To her, it harkened back to every man she had ever been with, especially her first marriage to Jim Dougherty. It all felt like love at the time but was, ultimately, a “fuck it” response to ephemeral passion. James Joyce was an unavoidable misogynist, so how could he help saying that the word “yes,” to him, summed up all of womankind? Their surrender to pleasure, reverie, compliance–in short, a deference to reckless abandon. As the summer months wore on and Marilyn continued to get drunk on champagne and oysters (in addition to other foods from Paula’s beloved “Jewish icebox”), the flames of her rage toward every cad that had ever underestimated her–whether they were in the film industry or not–were fanned by Joyce’s overt juxtaposition of Leopold and Stephen Dedalus’ “cerebralness” against Molly’s “physicality.” Still, she read on, diving deeper and deeper into the book than she ever had in L.A.
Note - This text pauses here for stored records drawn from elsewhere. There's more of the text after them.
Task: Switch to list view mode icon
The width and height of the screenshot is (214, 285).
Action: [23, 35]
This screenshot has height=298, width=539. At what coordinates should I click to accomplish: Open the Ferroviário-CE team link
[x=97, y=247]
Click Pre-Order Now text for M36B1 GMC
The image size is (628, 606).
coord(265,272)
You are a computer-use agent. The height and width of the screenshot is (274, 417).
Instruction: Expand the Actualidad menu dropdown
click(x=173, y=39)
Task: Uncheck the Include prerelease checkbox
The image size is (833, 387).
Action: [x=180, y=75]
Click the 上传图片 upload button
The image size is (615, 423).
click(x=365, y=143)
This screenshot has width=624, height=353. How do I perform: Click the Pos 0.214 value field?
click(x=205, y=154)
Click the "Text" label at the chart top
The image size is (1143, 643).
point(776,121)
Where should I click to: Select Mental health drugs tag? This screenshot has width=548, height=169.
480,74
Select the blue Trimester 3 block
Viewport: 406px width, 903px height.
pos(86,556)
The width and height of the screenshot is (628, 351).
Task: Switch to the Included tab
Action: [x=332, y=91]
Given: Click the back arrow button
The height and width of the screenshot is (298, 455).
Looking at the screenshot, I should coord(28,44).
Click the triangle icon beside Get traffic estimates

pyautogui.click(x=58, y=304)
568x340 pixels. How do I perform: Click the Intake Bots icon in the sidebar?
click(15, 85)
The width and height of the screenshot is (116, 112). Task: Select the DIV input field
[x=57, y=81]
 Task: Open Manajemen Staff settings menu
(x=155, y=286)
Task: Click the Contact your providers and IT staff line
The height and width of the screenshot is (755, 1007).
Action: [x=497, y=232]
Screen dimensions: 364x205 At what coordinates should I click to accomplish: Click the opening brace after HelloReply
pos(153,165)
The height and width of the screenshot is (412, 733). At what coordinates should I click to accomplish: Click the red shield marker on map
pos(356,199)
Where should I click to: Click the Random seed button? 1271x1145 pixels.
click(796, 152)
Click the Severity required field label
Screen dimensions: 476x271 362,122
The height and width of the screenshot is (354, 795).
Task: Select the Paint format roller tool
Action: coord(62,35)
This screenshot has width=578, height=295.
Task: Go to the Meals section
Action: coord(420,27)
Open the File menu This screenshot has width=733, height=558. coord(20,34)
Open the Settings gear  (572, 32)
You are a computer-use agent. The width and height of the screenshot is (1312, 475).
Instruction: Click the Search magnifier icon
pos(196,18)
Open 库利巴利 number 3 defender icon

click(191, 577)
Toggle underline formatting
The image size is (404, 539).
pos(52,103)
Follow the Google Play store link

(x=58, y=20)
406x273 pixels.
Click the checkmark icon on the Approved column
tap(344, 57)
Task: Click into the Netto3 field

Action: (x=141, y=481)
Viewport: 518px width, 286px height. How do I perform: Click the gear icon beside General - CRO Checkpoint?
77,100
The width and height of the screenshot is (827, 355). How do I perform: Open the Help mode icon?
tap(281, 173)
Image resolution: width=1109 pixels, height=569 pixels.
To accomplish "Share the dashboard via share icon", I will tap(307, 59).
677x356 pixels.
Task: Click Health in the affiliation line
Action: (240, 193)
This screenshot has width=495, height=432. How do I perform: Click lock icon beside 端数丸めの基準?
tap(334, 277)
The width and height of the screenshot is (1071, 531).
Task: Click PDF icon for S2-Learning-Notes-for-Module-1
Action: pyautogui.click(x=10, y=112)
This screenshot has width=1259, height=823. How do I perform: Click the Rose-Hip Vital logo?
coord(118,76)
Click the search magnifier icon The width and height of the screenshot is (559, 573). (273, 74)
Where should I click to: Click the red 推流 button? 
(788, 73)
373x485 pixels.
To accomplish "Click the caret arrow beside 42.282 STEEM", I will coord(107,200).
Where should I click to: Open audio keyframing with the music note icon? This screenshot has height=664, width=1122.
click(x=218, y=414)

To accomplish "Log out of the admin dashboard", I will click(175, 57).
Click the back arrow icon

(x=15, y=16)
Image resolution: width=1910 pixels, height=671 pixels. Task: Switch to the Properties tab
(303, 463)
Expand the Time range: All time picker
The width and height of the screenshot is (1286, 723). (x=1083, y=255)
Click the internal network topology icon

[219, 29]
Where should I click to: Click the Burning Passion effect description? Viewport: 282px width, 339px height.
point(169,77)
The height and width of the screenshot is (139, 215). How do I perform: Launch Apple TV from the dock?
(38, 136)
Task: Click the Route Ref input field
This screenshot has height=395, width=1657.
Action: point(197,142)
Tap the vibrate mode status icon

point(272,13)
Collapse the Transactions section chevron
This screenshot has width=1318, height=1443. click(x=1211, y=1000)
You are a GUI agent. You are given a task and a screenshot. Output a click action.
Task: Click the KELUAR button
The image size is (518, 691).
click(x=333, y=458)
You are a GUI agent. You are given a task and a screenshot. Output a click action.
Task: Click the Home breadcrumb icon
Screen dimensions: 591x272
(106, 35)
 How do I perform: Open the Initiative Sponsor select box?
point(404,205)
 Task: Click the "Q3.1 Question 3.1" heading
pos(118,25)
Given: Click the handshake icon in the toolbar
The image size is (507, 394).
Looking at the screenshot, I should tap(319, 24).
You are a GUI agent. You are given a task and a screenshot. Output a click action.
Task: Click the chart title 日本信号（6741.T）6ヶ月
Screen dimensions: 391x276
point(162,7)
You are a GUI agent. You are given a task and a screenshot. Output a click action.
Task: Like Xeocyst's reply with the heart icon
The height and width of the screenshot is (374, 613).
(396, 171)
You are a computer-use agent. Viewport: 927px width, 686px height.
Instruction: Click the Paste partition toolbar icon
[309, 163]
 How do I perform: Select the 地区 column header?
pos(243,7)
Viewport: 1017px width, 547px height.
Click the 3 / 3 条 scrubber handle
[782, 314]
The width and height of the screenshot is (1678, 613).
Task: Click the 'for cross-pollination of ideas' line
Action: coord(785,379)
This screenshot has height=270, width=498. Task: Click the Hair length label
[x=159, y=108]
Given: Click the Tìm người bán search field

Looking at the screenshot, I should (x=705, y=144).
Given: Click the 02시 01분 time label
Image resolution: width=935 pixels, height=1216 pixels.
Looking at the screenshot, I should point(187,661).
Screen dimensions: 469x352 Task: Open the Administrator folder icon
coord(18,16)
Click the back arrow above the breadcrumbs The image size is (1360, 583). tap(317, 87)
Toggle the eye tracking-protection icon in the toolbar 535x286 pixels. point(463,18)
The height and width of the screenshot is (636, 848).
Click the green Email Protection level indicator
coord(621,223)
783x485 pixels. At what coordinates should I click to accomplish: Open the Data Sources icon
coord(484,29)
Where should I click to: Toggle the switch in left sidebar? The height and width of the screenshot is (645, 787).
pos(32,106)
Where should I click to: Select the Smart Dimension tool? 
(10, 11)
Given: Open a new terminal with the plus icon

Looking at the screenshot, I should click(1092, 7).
But summer was coming to an end, signaled by Labor Day, at which time she went up to Port Jefferson to flock to another surrogate family: Norman Rosten and his wife, Hedda (also, incidentally, friends of Arthur Miller’s, a man she was still in hot pursuit of). Photographer Eve Arnold was also a guest at the cottage, naturally inspired by the world’s most famous woman as a subject matter for her camera. So they took to Mount Sinai playground (since renamed to Heritage Park – Heritage Trust Inc. after the trust company of the same name got its claws into it) to take some semi-spontaneous shots. When Marilyn explained her patchwork reading method of Ulysses, stating that she always kept a copy of it in her car, Eve suggested she take it out for the photos.
To this day, people who see the photo still balk at the notion that Marilyn was actually reading it. That it was just a prop in an elaborate scheme to convince the public of a persona other than that of the ditz with the tits. Yet anyone who saw or knew her in that summer of 1955 was aware that her love of literature was no lie.